**Source records:**
[Start of Attachment]
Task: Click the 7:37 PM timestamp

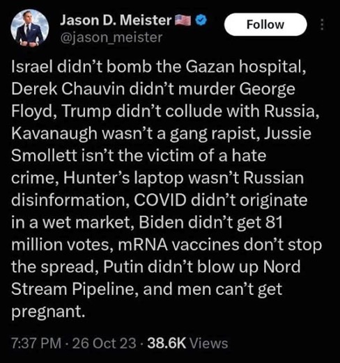Action: click(36, 344)
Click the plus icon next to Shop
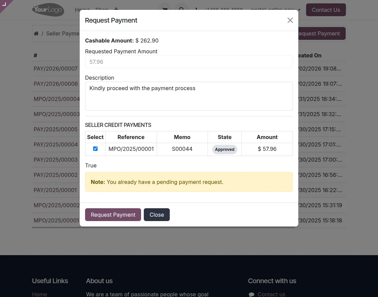This screenshot has width=378, height=297. (116, 10)
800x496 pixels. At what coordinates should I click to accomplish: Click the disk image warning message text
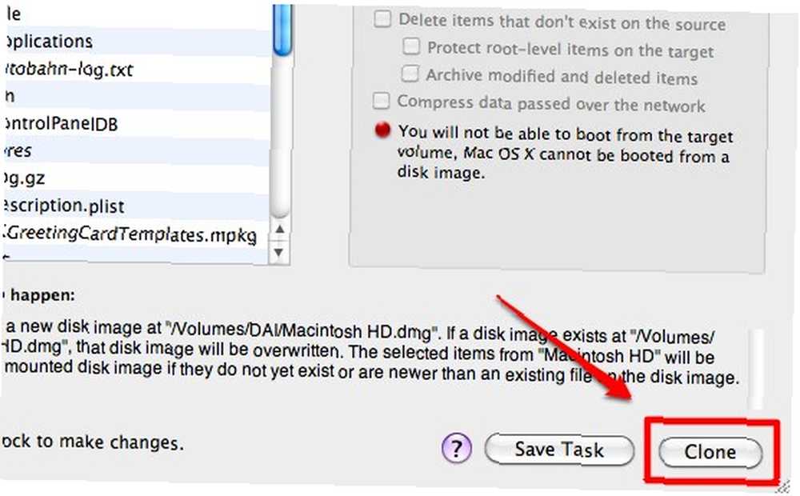[565, 151]
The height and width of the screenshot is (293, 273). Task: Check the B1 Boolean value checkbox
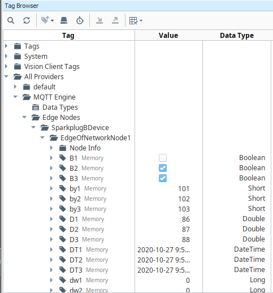click(x=163, y=158)
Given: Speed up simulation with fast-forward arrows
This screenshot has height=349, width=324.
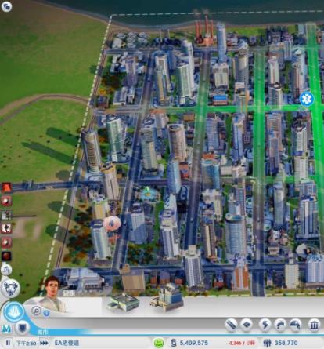Looking at the screenshot, I should pyautogui.click(x=44, y=343).
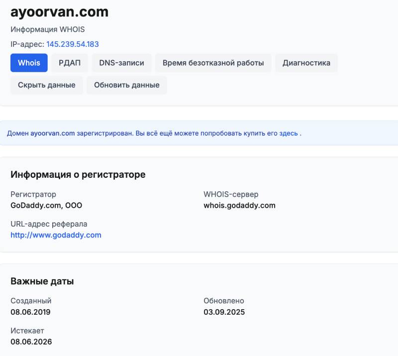Image resolution: width=398 pixels, height=356 pixels.
Task: Click the Скрыть данные button
Action: [46, 85]
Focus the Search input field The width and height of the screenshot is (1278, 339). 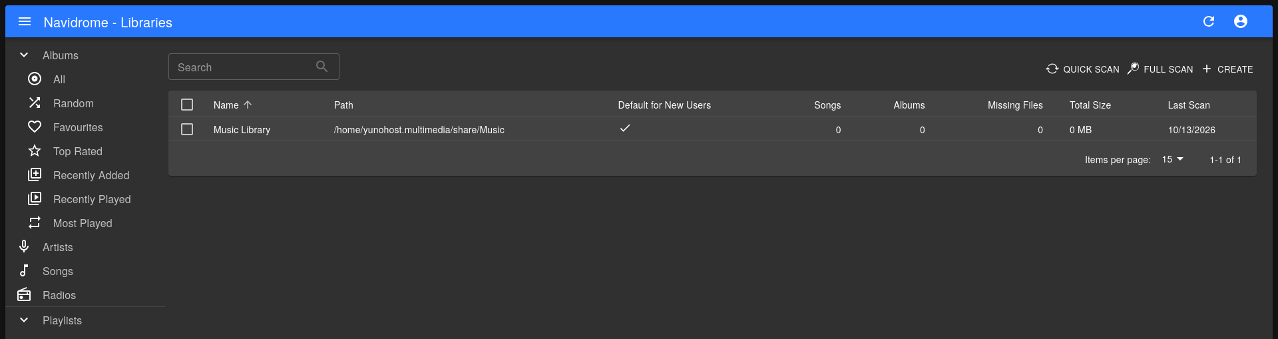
[End of Attachment]
**Problem description:** Could you set down, exactly as written, every line from the start of the records above through the line containing "Given: Speed up", leaving the pictures out?

**Task solution:**
Task: Click the 7:37 PM timestamp

Action: click(36, 344)
Click the plus icon next to Shop
This screenshot has width=378, height=297. (116, 10)
800x496 pixels. At what coordinates should I click to accomplish: Click the disk image warning message text
[565, 151]
The height and width of the screenshot is (293, 273). Task: Check the B1 Boolean value checkbox
click(x=163, y=158)
Given: Speed up simulation with fast-forward arrows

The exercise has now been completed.